Ces civilisations anciennes ont perfectionné le processus de fabrication des boules de caoutchouc des millénaires avant la fabrication du caoutchouc moderne.

« Les gens fabriquaient probablement des balles de caoutchouc par milliers », indique Miller. Les balles étaient creuses, ajoute-t-elle, mais elles pesaient jusqu'à 7.25 kg chacune.

Les balles semblent avoir été presque omniprésentes dans les cultures qui les ont valorisées, et beaucoup sont encore présentes dans les archives archéologiques. Autres preuves de l'existence du jeu  en Mésoamérique : la mise au jour de plus de 1300 terrains de pierre répartis dans toute la région, chacun pouvant accueillir de nombreux spectateurs.

D'autres preuves ont été retrouvées sous la forme d'écrits de l'époque coloniale rédigés par Diego Durán, un prêtre dominicain et témoin oculaire de la vie aztèque dont les récits comprennent une description du jeu de balle tel qu'il était pratiqué en 1585.

Les joueurs aztèques faisaient rebondir la balle d'avant en arrière en utilisant seulement leurs hanches et leurs fesses (les pieds ou les mains étaient interdits). Le but était de faire rebondir la balle sur une ligne médiane afin que celle-ci rebondisse sur le mur de l'adversaire. La lourdeur de la balle entraînait souvent de graves blessures, surtout lorsque la balle rencontrait la tête d'un des adversaires.

Si un joueur parvenait à atteindre la partie haute du mur de l'adversaire, il assurait automatiquement la victoire à son équipe.
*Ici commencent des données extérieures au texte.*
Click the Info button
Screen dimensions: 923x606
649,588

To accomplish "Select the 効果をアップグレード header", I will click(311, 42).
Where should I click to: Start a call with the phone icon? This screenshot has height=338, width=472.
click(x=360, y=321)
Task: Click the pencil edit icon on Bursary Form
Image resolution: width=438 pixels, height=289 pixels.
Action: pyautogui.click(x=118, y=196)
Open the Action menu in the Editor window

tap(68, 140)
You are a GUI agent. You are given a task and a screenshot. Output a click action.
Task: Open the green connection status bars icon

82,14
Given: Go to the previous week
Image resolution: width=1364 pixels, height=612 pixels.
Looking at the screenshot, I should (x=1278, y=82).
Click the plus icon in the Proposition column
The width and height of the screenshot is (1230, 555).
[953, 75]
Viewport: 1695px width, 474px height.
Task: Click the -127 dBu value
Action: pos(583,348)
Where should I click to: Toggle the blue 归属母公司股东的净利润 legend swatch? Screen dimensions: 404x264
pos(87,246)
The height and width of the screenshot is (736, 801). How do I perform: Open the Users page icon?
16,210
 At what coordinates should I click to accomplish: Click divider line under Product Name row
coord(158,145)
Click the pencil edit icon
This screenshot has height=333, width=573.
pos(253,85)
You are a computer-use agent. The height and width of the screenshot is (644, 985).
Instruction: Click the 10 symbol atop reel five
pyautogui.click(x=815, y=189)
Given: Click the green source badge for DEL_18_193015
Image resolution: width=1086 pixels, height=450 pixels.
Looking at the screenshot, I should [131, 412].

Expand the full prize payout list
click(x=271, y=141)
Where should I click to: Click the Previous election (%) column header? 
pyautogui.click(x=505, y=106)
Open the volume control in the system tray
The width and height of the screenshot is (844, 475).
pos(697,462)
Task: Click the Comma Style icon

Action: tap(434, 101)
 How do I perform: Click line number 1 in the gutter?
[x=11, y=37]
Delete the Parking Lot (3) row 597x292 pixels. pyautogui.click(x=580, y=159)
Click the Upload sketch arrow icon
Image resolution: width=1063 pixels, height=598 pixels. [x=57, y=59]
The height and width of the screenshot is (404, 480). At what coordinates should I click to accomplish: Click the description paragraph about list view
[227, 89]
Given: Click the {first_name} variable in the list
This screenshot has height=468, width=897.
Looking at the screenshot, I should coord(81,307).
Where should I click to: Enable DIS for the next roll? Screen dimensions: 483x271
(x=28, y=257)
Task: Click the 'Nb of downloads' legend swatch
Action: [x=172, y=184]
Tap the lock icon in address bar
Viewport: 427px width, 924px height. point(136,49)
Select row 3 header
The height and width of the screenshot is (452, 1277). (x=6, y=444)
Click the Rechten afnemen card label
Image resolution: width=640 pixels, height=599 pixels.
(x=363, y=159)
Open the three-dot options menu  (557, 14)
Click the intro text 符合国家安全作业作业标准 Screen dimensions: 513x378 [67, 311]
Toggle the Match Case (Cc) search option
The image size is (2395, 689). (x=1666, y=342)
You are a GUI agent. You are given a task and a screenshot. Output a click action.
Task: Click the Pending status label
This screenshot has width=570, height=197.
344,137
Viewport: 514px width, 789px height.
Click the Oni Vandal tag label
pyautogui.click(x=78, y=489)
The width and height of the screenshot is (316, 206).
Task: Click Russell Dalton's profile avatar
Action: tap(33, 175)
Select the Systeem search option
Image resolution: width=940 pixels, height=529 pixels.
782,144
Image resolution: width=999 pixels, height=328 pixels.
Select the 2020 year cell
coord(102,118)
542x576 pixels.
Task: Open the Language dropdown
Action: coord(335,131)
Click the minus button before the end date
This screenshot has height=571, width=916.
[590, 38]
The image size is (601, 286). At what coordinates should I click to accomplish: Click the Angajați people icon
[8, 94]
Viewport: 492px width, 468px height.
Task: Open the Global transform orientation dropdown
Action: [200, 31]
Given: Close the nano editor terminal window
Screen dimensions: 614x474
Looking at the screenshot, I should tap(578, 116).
L'homme qui signait la victoire était, selon Durán, « honoré comme s'il avait gagné une grande bataille ».

 

VICTIMES DE SACRIFICES

Bien qu'il ait été pratiqué comme un sport du quotidien, ce jeu de balle tenait également une place sacrée dans l'organisation de la religion et de la guerre pour les cultures mésoaméricaines. Les rois aztèques auraient organisé des parties comme un substitut à la guerre, laissant intrigues diplomatiques et jeux de pouvoirs au hasard du jeu.

Dans les cultures Maya et Veracruz, les enjeux étaient encore plus élevés : les perdants de certains jeux étaient sacrifiés.

Les détails ne sont pas clairs, mais certains tribunaux sont décorés de panneaux illustrant le sacrifice sanglant des joueurs ayant perdu la partie. Sacrifice et sport sont étroitement liés dans un mythe de la création maya. Il montre des jumeaux jouant à la balle en battant les seigneurs des enfers sur le terrain. Ils seraient ainsi devenus le soleil et la lune incarnés.

Les Mayas « affrontaient quotidiennement les divinités sur le terrain », dit Miller. « Il y a un élément central de conflit entre les Hommes et les dieux. »

Malgré la preuve que les perdants ont parfois perdu la vie après avoir essuyé une défaite, certains archéologues du 20e siècle ont refusé de croire que quiconque sauf les gagnants aient pu être tués. 

« Ils ne pouvaient pas croire que les Mayas aient commis des sacrifices humains », explique l'historienne. Dans la mythologie maya, le perdant du jeu de balle est décapité, et les érudits acceptent aujourd'hui largement que les perdants, pas les gagnants, aient pu être mis à mort.

Des questions subsistent sur la façon dont le jeu a été joué s'est peu à peu défini au fil du temps, et comment le rite sacrificiel qui attendait certains des perdants a été mis en place. Mais son esprit, que Miller appelle une « réflexion d'équipe complexe », est bien vivant dans les incarnations modernes du jeu de balle et chez les millions de joueurs qui se faufilent chaque jour sur un terrain de football, qu'il soit officiel ou improvisé.